Figure 1. The unfolded protein response sensors.

Three ER membrane sensors activating transcription factor 6 α (ATF6α), inositol requiring (IRE) 1α, and PKR-like ER-localized kinase (PERK) mediate signals from the endoplasmic reticulum (ER) upon activation of the unfolded protein response (UPR). The accumulation of misfolded proteins in the ER lumen sequesters the chaperone BiP away from the lumenal domain of all three ER sensors which leads to their activation. ATF6α is activated by regulated intramembrane proteolysis in the Golgi to release the transcriptionally active 50 kDa cytosolic N-terminal domain. Cleaved ATF6α heterodimerizes with spliced XBP1 (sXBP1) to transcriptionally induce several genes encoding ER chaperones and ER-associated degradation (ERAD) proteins. IRE1α undergoes dimerization and transautophosphorylation which activates its endoribonuclease (RNase) activity.
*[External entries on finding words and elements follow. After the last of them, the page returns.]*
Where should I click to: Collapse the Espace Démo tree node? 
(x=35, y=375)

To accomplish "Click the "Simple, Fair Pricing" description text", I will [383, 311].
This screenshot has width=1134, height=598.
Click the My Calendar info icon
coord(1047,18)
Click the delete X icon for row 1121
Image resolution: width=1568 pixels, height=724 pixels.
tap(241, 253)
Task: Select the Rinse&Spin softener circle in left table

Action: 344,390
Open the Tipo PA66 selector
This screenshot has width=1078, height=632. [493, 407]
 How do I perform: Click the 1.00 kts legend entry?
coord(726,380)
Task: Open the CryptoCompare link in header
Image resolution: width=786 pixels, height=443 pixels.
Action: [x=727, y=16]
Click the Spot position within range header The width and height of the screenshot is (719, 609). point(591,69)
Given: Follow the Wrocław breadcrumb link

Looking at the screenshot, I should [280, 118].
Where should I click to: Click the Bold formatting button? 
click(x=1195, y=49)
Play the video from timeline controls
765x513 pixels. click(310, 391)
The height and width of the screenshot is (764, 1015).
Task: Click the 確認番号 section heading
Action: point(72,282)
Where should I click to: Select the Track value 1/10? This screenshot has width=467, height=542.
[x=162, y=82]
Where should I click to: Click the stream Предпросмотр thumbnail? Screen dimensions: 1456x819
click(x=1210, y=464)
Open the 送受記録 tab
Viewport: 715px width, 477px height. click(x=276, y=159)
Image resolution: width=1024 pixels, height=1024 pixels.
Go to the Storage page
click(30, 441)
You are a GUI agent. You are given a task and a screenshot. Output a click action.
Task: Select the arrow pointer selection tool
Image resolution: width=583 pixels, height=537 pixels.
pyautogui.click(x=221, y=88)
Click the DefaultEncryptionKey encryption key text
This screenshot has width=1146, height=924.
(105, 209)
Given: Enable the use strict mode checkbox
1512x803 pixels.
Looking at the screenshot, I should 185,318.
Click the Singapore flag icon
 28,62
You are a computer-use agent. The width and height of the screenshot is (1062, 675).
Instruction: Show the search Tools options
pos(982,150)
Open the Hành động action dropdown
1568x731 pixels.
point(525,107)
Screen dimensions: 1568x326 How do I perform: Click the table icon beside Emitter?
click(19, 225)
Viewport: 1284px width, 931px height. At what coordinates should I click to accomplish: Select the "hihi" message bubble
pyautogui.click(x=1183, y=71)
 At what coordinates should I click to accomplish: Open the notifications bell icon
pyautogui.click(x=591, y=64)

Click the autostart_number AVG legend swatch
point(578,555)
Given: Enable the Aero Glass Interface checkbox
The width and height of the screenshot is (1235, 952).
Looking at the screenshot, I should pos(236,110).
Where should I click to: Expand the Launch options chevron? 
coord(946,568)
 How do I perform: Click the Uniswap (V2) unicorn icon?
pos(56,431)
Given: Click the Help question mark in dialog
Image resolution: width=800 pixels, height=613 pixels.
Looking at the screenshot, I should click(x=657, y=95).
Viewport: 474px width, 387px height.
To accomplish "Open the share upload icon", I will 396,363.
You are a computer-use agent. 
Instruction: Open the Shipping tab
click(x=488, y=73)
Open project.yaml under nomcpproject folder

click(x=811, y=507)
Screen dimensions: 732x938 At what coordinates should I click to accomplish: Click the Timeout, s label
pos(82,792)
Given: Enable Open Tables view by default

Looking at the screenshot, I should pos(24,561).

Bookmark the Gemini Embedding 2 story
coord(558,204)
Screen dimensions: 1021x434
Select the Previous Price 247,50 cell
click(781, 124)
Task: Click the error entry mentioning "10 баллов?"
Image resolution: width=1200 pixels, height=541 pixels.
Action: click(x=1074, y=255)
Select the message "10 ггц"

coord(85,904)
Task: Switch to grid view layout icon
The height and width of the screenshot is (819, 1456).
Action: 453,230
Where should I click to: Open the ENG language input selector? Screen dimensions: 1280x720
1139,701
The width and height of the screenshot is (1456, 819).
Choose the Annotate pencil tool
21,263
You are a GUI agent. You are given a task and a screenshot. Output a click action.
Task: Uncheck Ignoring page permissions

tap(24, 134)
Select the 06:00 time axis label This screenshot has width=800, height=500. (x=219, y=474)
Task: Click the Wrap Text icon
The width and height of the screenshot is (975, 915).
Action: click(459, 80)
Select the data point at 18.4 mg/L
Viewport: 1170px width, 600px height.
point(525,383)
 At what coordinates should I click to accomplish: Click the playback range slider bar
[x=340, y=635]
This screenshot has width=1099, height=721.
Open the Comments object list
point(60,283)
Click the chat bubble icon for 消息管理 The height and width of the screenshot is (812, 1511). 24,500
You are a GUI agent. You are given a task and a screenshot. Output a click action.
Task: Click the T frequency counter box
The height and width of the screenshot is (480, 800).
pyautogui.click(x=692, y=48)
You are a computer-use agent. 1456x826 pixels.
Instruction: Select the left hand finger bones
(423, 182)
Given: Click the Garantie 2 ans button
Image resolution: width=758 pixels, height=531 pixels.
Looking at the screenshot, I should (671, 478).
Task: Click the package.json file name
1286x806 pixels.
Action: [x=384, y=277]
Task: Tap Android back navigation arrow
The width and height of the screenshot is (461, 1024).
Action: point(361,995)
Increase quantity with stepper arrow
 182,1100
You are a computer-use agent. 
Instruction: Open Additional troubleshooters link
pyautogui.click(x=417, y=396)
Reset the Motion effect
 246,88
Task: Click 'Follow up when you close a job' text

It cleaves X-box binding protein 1 (Xbp1) mRNA, which is then ligated by an uncharacterized ligase to form sXBP1 encoding a potent transcription factor, that also induces expression of ERAD proteins and chaperones. Dimerization and transautophosphorylation of PERK activates its kinase activity, leading to phosphorylation of the alpha subunit of eukaryotic initiation factor 2 (eIF2α). This leads to global translation attenuation. Selective translation of activating transcription factor 4 (ATF4) occurs following phosphorylation of eIF2α. ATF4 induces the expression of several genes including amino acid transporters, chaperones, and C/EBP homologous protein (CHOP). CHOP also induces the expression of GADD34, which associates with protein phosphatase 1 (PP1) to dephosphorylate eIF2α in a negative feedback loop, thus resuming translation.